Dataset entries Block Start
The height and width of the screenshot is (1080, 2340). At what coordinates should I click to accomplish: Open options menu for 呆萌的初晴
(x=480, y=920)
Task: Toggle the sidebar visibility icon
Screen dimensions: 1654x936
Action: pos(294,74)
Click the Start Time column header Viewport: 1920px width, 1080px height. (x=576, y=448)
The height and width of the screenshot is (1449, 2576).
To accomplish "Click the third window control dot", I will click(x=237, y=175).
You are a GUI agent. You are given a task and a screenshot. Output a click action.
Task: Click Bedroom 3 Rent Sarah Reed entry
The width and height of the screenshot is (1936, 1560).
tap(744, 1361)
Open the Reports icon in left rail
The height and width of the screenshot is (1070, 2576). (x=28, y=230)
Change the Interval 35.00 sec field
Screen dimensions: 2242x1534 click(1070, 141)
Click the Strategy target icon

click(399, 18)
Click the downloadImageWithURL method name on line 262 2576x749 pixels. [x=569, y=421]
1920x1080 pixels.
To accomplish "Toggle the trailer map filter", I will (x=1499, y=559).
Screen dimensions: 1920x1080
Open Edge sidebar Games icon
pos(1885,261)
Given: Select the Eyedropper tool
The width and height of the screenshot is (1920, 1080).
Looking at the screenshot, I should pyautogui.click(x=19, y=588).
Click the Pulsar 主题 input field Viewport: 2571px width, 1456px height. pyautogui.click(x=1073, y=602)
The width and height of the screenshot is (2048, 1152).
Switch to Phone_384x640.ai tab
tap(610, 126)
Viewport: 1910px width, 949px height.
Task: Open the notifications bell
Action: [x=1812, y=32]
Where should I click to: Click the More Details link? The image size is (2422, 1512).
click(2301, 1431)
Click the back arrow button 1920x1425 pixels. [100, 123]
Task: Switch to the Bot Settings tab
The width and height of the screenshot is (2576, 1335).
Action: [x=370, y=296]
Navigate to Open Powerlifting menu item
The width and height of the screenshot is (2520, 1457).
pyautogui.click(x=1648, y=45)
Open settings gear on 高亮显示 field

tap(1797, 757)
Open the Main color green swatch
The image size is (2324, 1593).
Dataset entries Block End
Task instructions: Extract all lines of the records above that include "Toggle".

Answer space:
Task: Toggle the sidebar visibility icon
To accomplish "Toggle the trailer map filter", I will (x=1499, y=559).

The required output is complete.